Indianapolis Police spokesperson Maj. Richard Riddle said the department was looking into whether the car's Autopilot mode played a role in an accident that killed 27-year-old driver Casey Speckman and 44-year-old passenger Kevin McCarthy early Thursday, according to the Associated Press.
Witnesses at the time told the Indianapolis fire department that the 2015 Tesla Model S car was driving very fast and seemed to lose control before crashing into a tree around 1 a.m. It left a debris field over 150 yards long and caused several fires. The car's lithium ion battery cells also fired off "almost like projectiles," according to Fox.
Tesla (tsla) wrote in a statement that given the state of the crash, it's highly unlikely that Autopilot had anything to do with the accident.
“We are deeply saddened to hear that this accident involved fatalities and have been working with authorities to offer our full cooperation," a Tesla spokesperson wrote in a statement. "Due to the damaged caused by the collision, the car was physically incapable of transmitting log data to our servers. However, had Autopilot been engaged it would have limited the vehicle’s speed to less than 35 mph on this street, which is inconsistent with witness statements and the damage sustained.”

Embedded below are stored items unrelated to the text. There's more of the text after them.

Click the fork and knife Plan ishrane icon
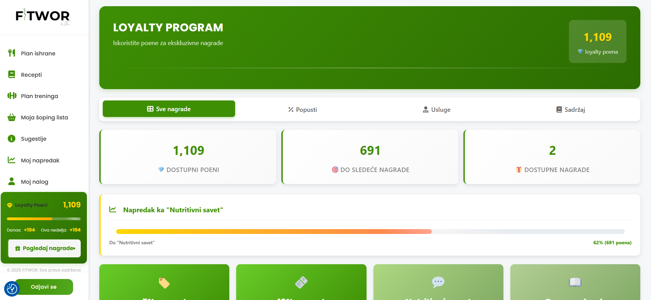(x=12, y=53)
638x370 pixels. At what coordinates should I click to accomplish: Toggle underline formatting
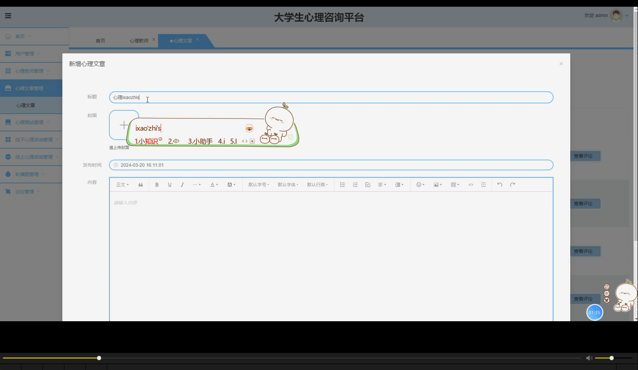tap(169, 184)
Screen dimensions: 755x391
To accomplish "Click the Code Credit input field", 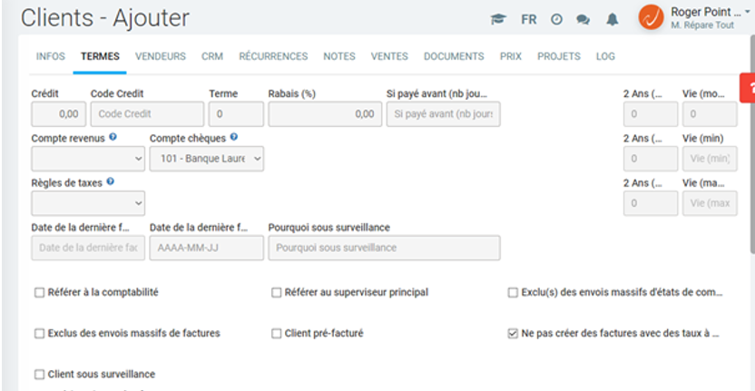I will tap(147, 114).
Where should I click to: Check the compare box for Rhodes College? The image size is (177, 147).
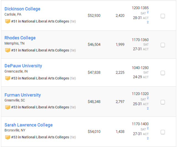click(x=163, y=45)
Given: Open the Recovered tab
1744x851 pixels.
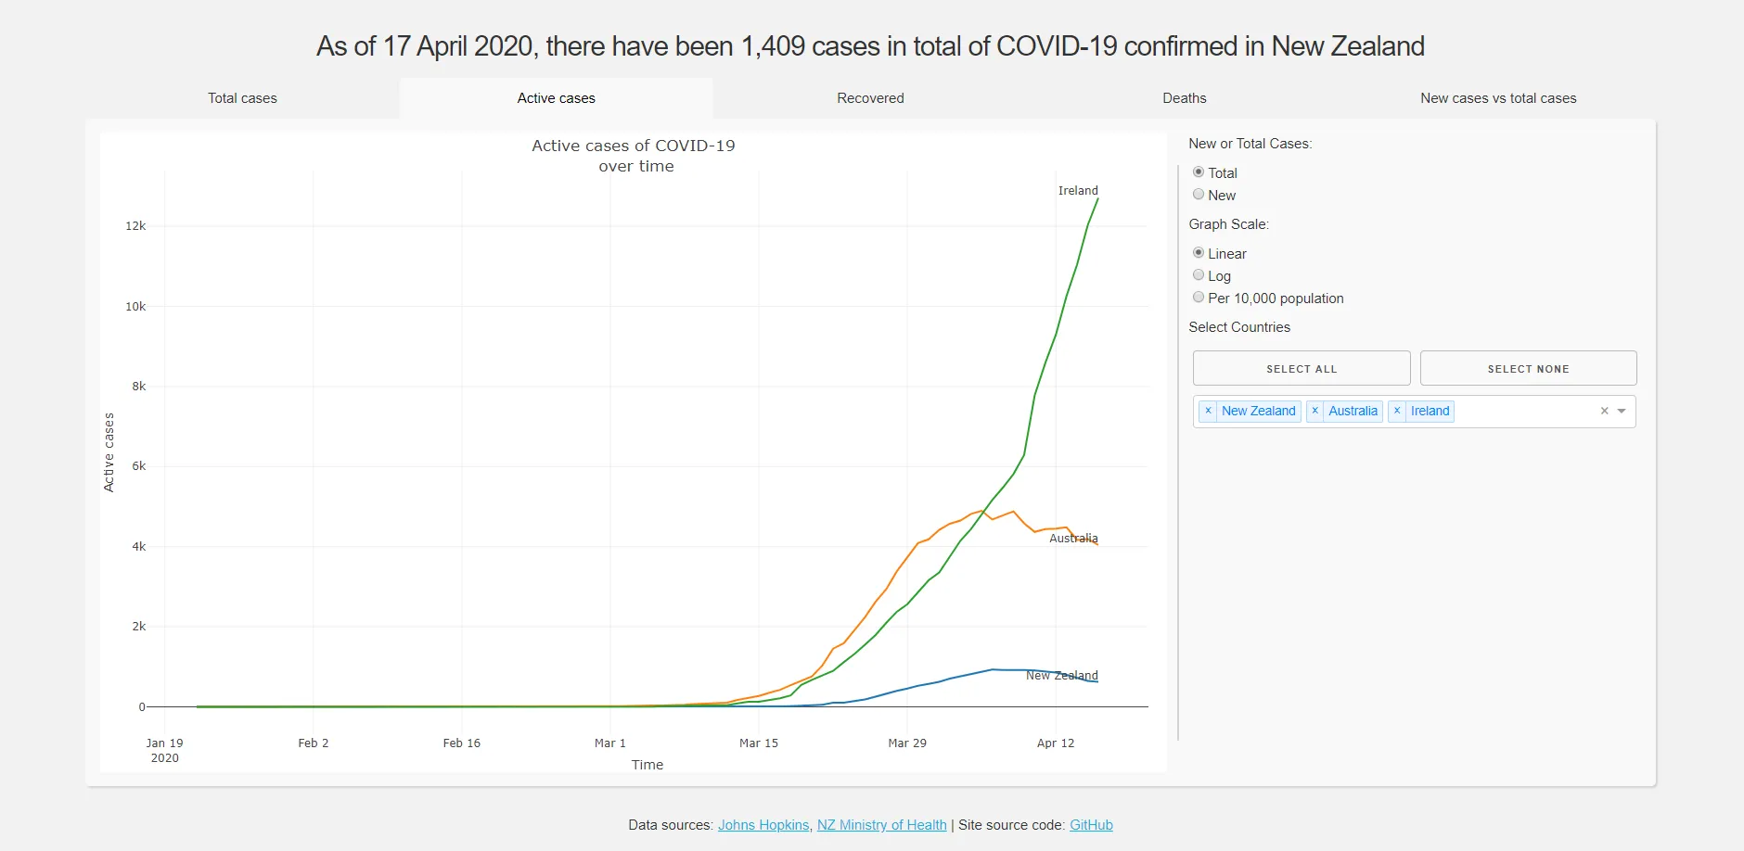Looking at the screenshot, I should tap(870, 97).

Tesla has been in contact with the Indianapolis fire department regarding the crash as well.
This isn't the first time Tesla's Autopilot feature has come under scrutiny. Joshua Brown was driving a Model S, and had engaged the Autopilot feature collided with a semitrailer truck in Florida back in May. And months after that in China, a man blamed his son's car accident on a fault in the autopilot system.